Canon 7D2 with 100-400 mkii


----------



## Mikehit (Jul 28, 2017)

And some from last month


----------



## Click (Jul 28, 2017)

Very nice series, Mike. I really like your pictures.


----------



## Roo (Jul 31, 2017)

Very nice Mikehit. I do a lot of cricket during summer here.


----------



## Ian_of_glos (Jul 31, 2017)

What shutter speed do you use for cricket?
Have you ever tried using the 100-400mm with a 1.4 teleconverter, and if so does it struggle with focus at F8?

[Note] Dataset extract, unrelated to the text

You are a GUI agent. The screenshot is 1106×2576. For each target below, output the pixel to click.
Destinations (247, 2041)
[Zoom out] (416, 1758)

BTW - I am sure that bowler is running on the pitch!


----------



## Mikehit (Jul 31, 2017)

Thank you all for your comments.

Ian - I have found a minimum of 1/500 is needed for most shots. 
1/320 is OK for for people standing still or at the end of motion such as the bowler at the end of his bowling action, or the batsman at full backswing or end of his stroke. 
At 1/500 the ball is slightly blurred as it reaches the batsman and modest action is OK.
The fast bowler in full flow was 1/1600 sec and is a wee bit blurred.
At 1/2000 the ball starts to freeze.

The first set were taken with a 7D2 and 100-400 - the fast bowler was at 400mm with no tc and very slight crop with the bowler at the far wicket. I was sat on the boundary rope at a local town match.
The second set were 1Dx2 with 400+1.4 which is pretty much the same FOV.


----------



## Roo (Aug 1, 2017)

Mikehit said:


> Thank you all for your comments.
> 
> Ian - I have found a minimum of 1/500 is needed for most shots.
> 1/320 is OK for for people standing still or at the end of motion such as the bowler at the end of his bowling action, or the batsman at full backswing or end of his stroke.
> ...



I'll second those - gloomy, overcast days I'll be at around 1/640th and in bright sun anything up to 1/2000.


----------